Dalam firman Allah (QS. Al-Hijr: 26 dan 29)
       • 
26. Dan Sesungguhnya kami Telah menciptakan manusia (Adam) dari tanah liat kering (yang berasal) dari lumpur hitam yang diberi bentuk.
         
29. Maka apabila Aku Telah menyempurnakan kejadiannya, dan Telah meniup kan kedalamnya ruh (ciptaan)-Ku, Maka tunduklah kamu kepadanya dengan bersujud
Lempung dan Ruh Allah merupakan dua simbol yang kontradiktif yang berkumpul dalam satu tubuh. Ini adalah makna simbolis. Lempung adalah simbol kerendahan, kehinaan, stagnasi dan pasifitas mutlak, sedangkan Ruh Allah adalah simbol dari gerakan tanpa henti ke arah kesempurnaan dan kemuliaan yang tidak terbatas dan merupakan ungkapan sifat-sifat positif seperti terbaik, terpuji terhormat dan termulia.
Ruh Allah adalah lambang kesucian, keindahan, kemegahan, kekuasaaan dan lain-lain terkandung pada diri manusia sebagai suatu potensialitas yang sangat berharga, sebagai suatu daya tarik yang sangat dasyhat dan dapat mengangkat diri manusia ke arah puncak derajat yang lebih tinggi.

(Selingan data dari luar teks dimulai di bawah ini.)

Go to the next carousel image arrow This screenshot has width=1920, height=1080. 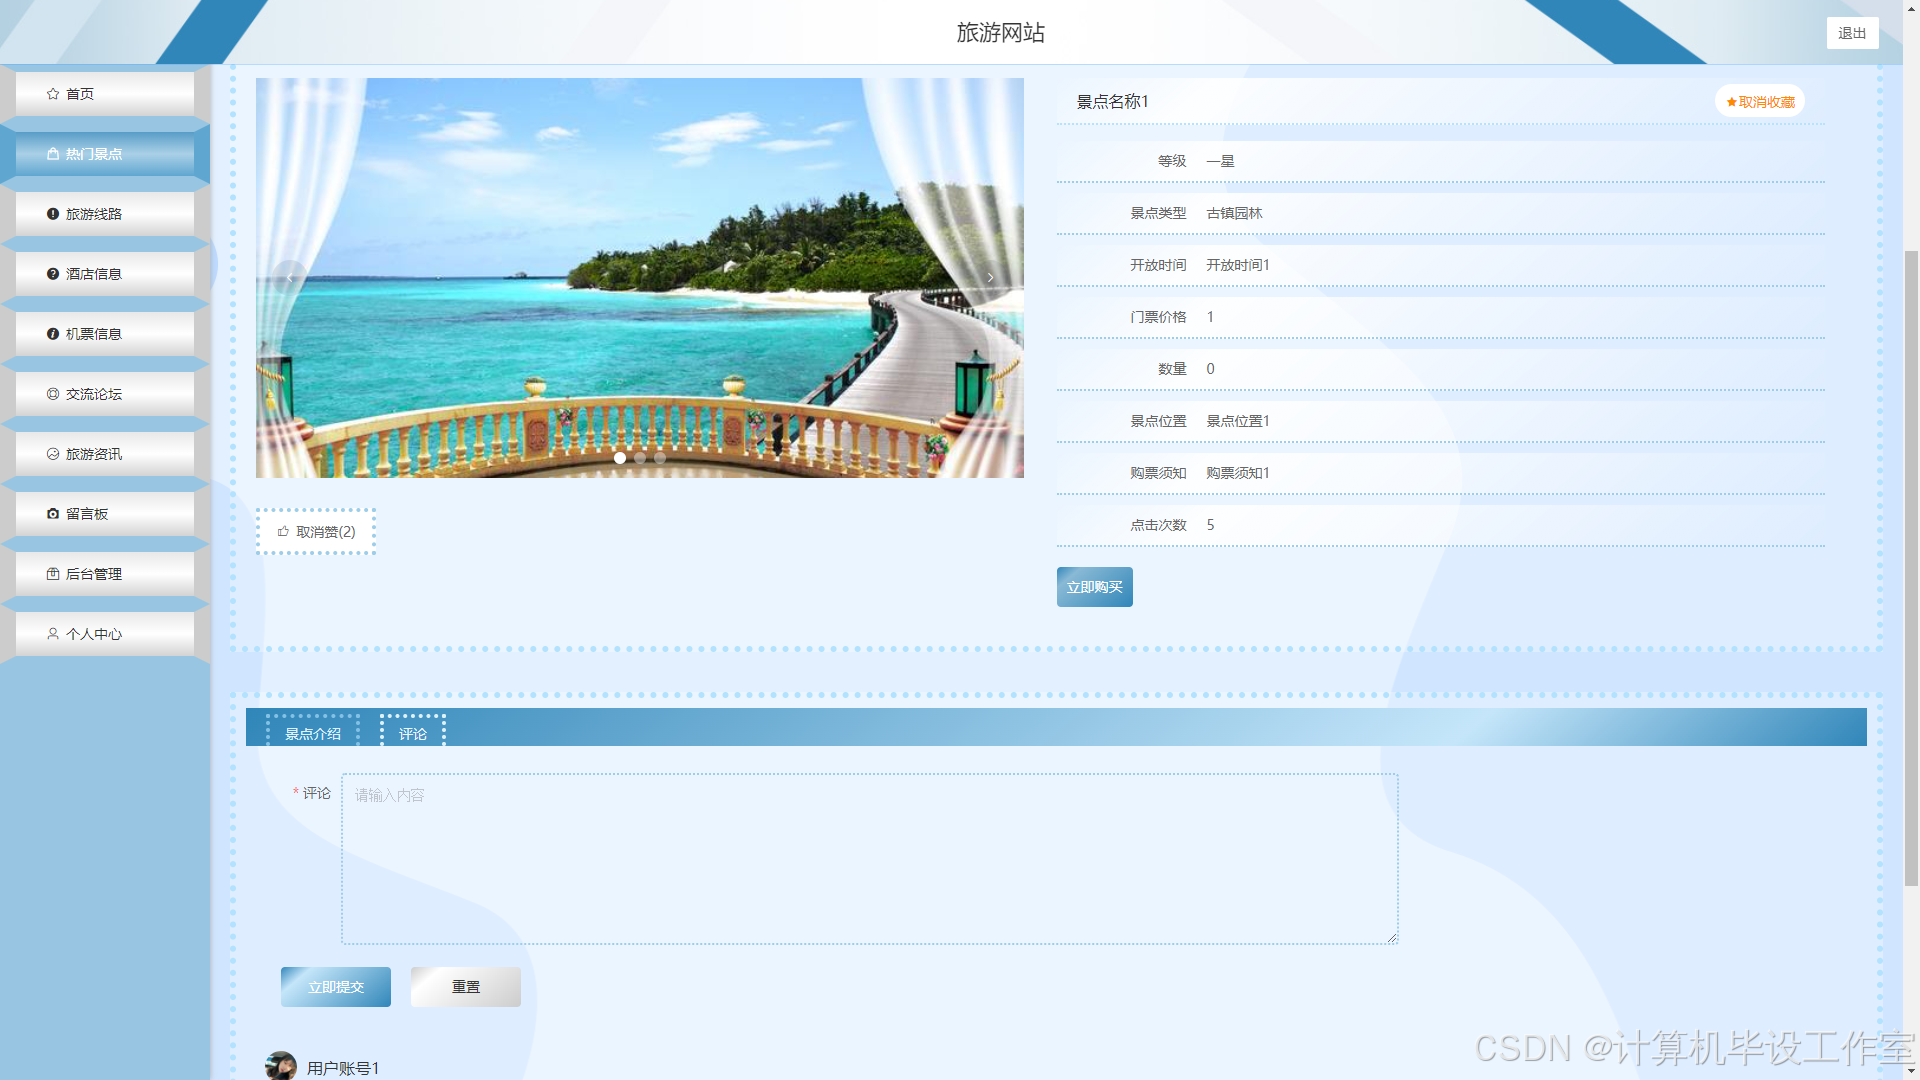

Dengan Ruh Allah inilah manusia menjadi mulia, melebihi derajat malaikat yang menjadikan semua makhluk tunduk dan sujud pada manusia kecuali iblis. Namun pada diri manusia ada sesuatu kekuatan lain (lempung) yang menentang potensialitas tersebut yang menggoda dan menyeret kepada stagnasi, kekuatan immobilitas, maut, kerendahan dan keburukan serta keterpurukan. Jika faktor penentang berhasil, jadilah manusia bagaikan genangan keruh, sisa-sisa tnggalan banjir,. Ia tidak lagi menafaskan Ruh Allah, karena ia tidak lebih dari sekedar lempung busuk, segumpal endapan lumpur. Kondisi ini telah digambarkan dalam Al-Qur’an Surat At-Tin ayat 5” Kemudian Kami kembalikan dia (manusia) ke tempat yang serendah-rendahnya”
Fithrah manusia yang dualistis dan mengandung kontradiksi, maka manusia merupakan gejala dialektis untuk selalu dalam keadaan bergerak menuju ke suatu titik koordinat. Dalam dirinya ada ajang pertarungan antara dua kekuatan yang menumbuhkan evolosi terus menerus ke arah kesempurnaan ke arah Allah.

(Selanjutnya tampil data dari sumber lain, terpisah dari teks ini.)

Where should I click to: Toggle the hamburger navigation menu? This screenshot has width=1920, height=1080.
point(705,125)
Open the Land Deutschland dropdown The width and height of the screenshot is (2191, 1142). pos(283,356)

Memang manusia harus selalu memelihara anugerah dan amanah dengan kesungguhan, dengan cara mencintai bukan berambisi untuk memiliki dan menguasai sarana hidup yang meliputi tahta, harta dan wanita. Jika ada pada diri manusia itu niscaya datanglah kehancuran lahir dan bathin, yaitu berupa kemungkaran dan kekejian. Maka apabila manusia sudah ditempa bencana kehancuran lahir dan bathin, yaitu berupa kemungkaran dan kekejian, pada saat itulah turun martabat fitrah manusia di sisi Allah sebagaimana dalam ayat 5 tersebut.
Dalam tafsir DEPAG Indonesia, Dalam ayat ini Allah menegaskan bahwa jiwa manusia tersebut telah dikuasai oleh kejahatan, terbenam dalam kesesatan lupa akan fithrah kejadiannya, terpengaruh oleh nafsu kebinatangannya dan terjerumus ke dalam jurang keonaran dan dosa. Kecuali orang-orang yang tetap pada fithrahnya, yaitu orang-orang yang dilindungi dan dipelihara oleh Allah.
Perhatian Allah terhadap manusia, meskipun pada diri mereka juga terdapat kelemahan dan adakalanya penyimpangan dari fithrah dan kerusakan, mengisyaratkan bahwa mereka memiliki urusan tersendiri di sisi Allah, dan memiliki timbangan sendiri di dalam sistem semesta. Perhatian ini tampak di dalam penciptaanya dan susunan tubuhnya yang bernilai dibandingkan dengan makhluk lain, baik dalam susunan fisiknya yang sangat cermat dan rumit, susunan akalnya yang unik, maupun susunan ruhnya yang menakjubkan. Pembicaran di sini ditekankan pada khususiah ruhiahnya. Karena ialah yang menjadikannya jatuh ke tempat yang serendah-rendahnya ketika menyimpang dari fithrah dan menyeleweng dari iman yang lurus. Karena sudah jelas bahwa wujud badaniahnya tidak akan menjatuhkannya ke derajat yang serendah-rendahnya. Dalam khususiah ruhiahnya ini, tampaklah keunggulan wujud manusia, maka mereka diberi potensi untuk mencapai tingkatan yang tinggi melebihi kedudukan malaikat muqarrabin, sebagaimana dibuktikan dengan adanya peristiwa Isra’ Mi’raj. Ketika itu malaikat Jibril berhenti pada suatu tempat, sedang Nabi Muhammad yang manusia itu terus naik ke tempat yang lebih tinggi.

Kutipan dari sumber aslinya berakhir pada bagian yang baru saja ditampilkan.